[[ Document passage, beginning ]]

= Gert Van Mol =

Belgian media entrepreneur (born 1969)

Gert Van Mol (born 1969) is a Belgian media entrepreneur.

Van Mol studied at the Catholic University of Louvain. Van Mol was student leader of 'Appolloon', representing the students of the faculty of biomedical sciences. While studying he founded The Publishing Company, a publishing house, in 1990. Between 1990 and 2000 The Publishing Company published a series of youth magazines and books, such as Teek magazine, PlayStation Magazine, Banco Magazine for the Bank KBC, Igloo and Flamingo Magazine. In 1999 Van Mol published the book "Priester van vuur. Edward Poppe anders bekeken.", authored by priest Luc De Maere.

In 2000 Van Mol published the book 'Johannes XXIII, eenvoudig en nederig, een zalig mens: 16 bevoorrechte getuigen', authored by Gunnar Riebs.

From 2002 till 2011 Van Mol was VIP Program Manager for The Wall Street Journal Europe working out of London. In this capacity he created The Wall Street Journal Future Leadership Institute. Van Mol discovered the CEO of The Wall Street Journal Europe, Andrew Langhoff, was involved in a publication scheme publishing favorable articles for paying advertisers.

[[ Document passage, end ]]
[[ Listed entries, beginning ]]

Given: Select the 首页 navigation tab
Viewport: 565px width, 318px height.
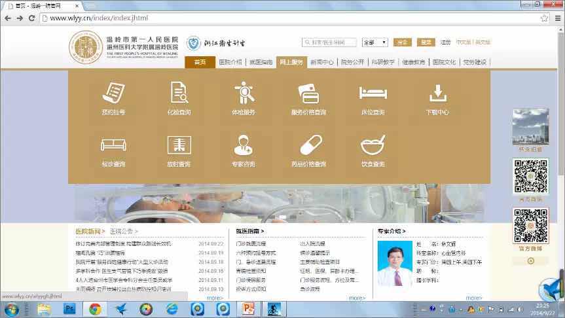Looking at the screenshot, I should point(200,62).
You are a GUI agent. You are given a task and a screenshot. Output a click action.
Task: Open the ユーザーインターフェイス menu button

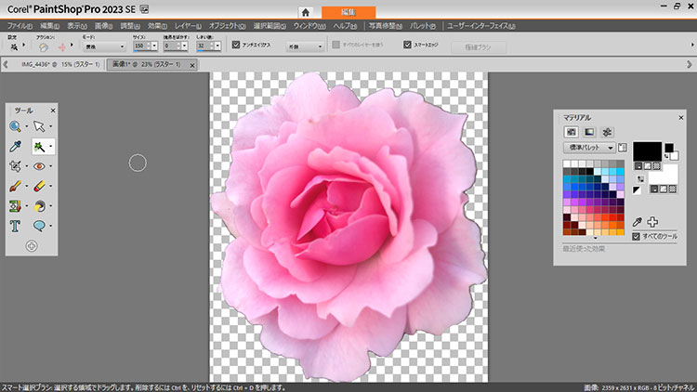click(x=483, y=26)
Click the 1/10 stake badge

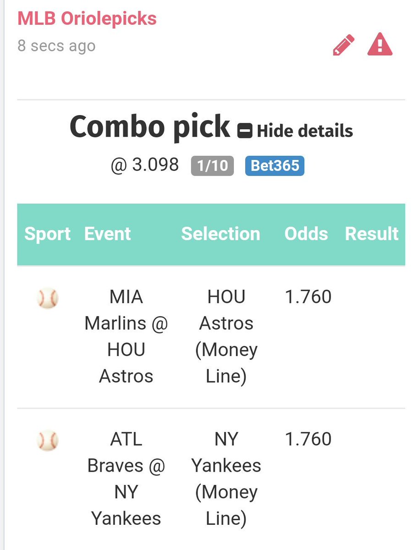(x=212, y=165)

[[ Listed entries, end ]]

**Exercise set:**
a: Reproduce the part of the Gert Van Mol biography, starting with "In 2000 Van" and going on through "for paying advertisers.".
b: Answer these questions from the Gert Van Mol biography:
(i) In what year did Van Mol found The Publishing Company?
(ii) Who wrote the book about Johannes XXIII that Van Mol published in 2000?
(iii) For which publication was Van Mol VIP Program Manager from 2002 till 2011?

**Your responses:**
a:
In 2000 Van Mol published the book 'Johannes XXIII, eenvoudig en nederig, een zalig mens: 16 bevoorrechte getuigen', authored by Gunnar Riebs.

From 2002 till 2011 Van Mol was VIP Program Manager for The Wall Street Journal Europe working out of London. In this capacity he created The Wall Street Journal Future Leadership Institute. Van Mol discovered the CEO of The Wall Street Journal Europe, Andrew Langhoff, was involved in a publication scheme publishing favorable articles for paying advertisers.

b:
(i) 1990
(ii) Gunnar Riebs
(iii) The Wall Street Journal Europe